**What is expected:**
Pull each line holding "computer" out of the entries below.

Pixel coordinate grounding data:

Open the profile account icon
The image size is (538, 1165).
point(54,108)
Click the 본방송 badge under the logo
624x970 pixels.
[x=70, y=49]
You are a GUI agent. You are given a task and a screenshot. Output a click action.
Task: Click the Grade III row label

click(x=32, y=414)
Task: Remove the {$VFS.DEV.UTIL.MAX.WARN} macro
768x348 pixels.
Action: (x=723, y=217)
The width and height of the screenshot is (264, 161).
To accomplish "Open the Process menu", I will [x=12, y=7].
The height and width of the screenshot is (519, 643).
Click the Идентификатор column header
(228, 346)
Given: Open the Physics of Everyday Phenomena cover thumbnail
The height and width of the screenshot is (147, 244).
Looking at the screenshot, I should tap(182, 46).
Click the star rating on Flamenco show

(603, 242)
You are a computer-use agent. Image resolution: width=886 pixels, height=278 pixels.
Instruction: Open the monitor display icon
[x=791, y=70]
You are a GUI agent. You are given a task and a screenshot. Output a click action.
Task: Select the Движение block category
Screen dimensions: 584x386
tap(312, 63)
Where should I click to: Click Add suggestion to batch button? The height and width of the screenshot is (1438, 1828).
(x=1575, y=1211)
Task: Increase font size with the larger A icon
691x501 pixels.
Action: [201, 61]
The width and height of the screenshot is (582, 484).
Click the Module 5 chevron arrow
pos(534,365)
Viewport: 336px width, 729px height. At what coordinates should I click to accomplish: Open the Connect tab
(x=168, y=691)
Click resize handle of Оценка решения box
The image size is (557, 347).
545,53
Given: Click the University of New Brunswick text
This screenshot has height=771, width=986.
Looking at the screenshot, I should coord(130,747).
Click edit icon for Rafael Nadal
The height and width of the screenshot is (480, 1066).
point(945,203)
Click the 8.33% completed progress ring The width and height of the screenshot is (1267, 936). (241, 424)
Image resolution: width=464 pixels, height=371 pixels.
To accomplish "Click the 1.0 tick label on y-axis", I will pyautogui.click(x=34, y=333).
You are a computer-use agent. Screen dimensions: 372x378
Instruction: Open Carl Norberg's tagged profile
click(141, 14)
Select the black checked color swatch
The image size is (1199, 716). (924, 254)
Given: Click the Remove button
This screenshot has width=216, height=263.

**Answer space:**
You are a computer-use agent. Image resolution: width=886 pixels, height=278 pixels.
You are a computer-use agent. Screen dimensions: 372x378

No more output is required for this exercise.